Week two of the busy fourth term is upon us already.
It was very exciting to see the interaction on the listserv last week in and around writing collaboratively. A HUGE thank you to Tina Muller for asking the question that inspired this thread. Collaborative writing is one of many opportunities that have the potential to be transformative. Let’s continue sharing our successes and challenges.
As we are coping with the busyness of the term, I wonder where there is space for a specific literacy focus. One place likely to be rich in literacy is learners’ reflections on their journey throughout the year. It would be great to see discussion in the listserv around specific ways learners are empowered to reflect. I know that I am now reflecting on goals I’ve set and progress made, and indeed reflecting on learning incidental too, or unrelated to goals. Blogging is a great tool for sharing our goals and reflections.
How are you empowering your learners to reflect?
How are you using blogging with your learners?

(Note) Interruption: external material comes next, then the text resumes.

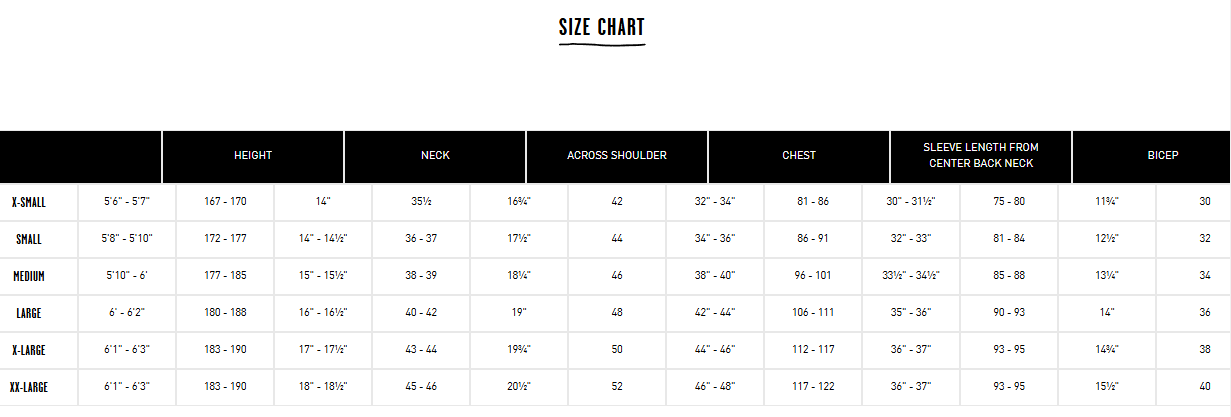Select SLEEVE LENGTH FROM CENTER BACK NECK header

Check out this wonderful blogpost on student engagement “Why Do We Have to Write Today?” I copied it into Natural Reader and had it ‘read aloud’ at a workshop recently. How could you use it with your learners? I wonder what a class would come up with? I would love to see ideas shared if you experiment with your learners.
I think this blogpost is well worth checking out Small Byte #6 – Storybird. How could you use Storybird with your learners? Or are you using it already? Could you share your story hear to provoke, engage, inspire others. I don’t know about you, but seeing that this post was #6 made me curious about #1 - #5… A quick search and I uncovered great posts… I am sharing Small Byte #5 – Emaze this week also!

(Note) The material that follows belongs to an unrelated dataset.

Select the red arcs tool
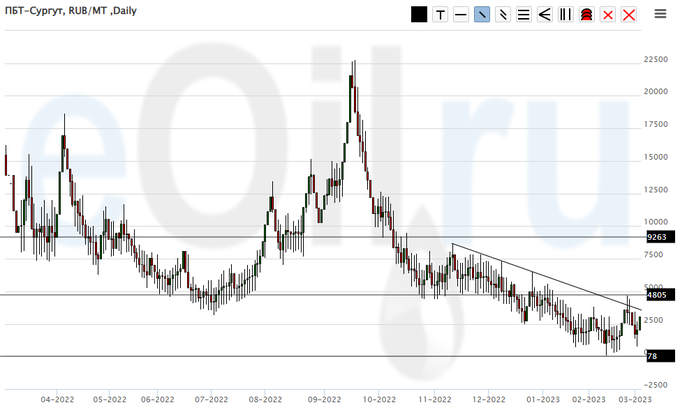Viewport: 680px width, 412px height. point(587,15)
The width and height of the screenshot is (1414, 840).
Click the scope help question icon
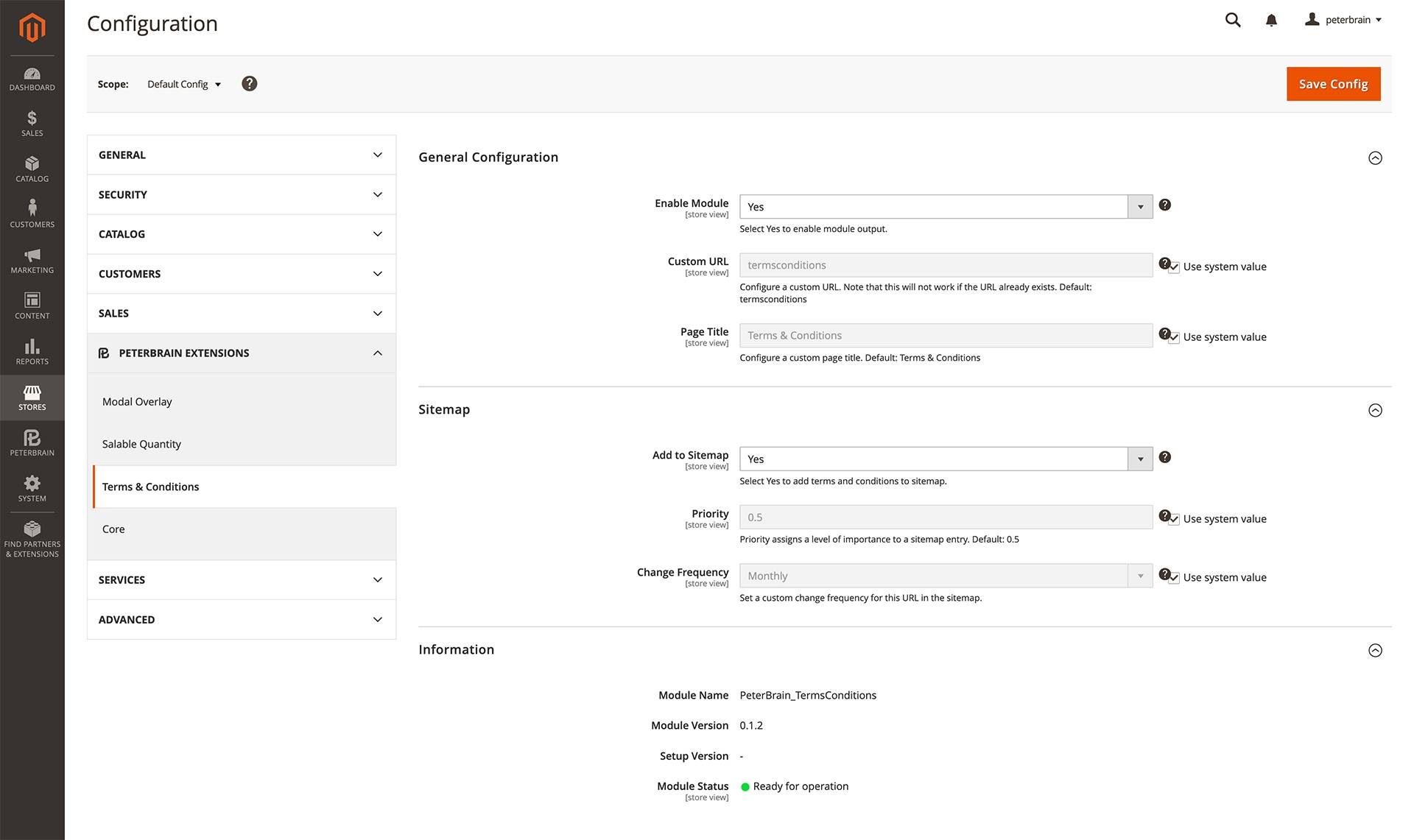point(250,84)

There is a wonderful new addition to the literacy shed! Check out the alphabet shed! How could you use this shed to support alphabet learning?
I am including links to a selection of video clips to support your literacy journey:
Sumithra Naidoo: Pedagogical Leadership in Literacy Sumithra Naidoo describes how she has grown in confidence in her role as a literacy leader. She says that this has been assisted by the external studies she has undertaken. She works closely with beginning teachers and those new to Finlayson Park School.
Emma Watts: Slipping literacy under the radar Emma Watts is a 2013 CORE Education eFellow. Emma believes passionately in the power of multimedia for engaging and extending student learning, especially in the area of literacy.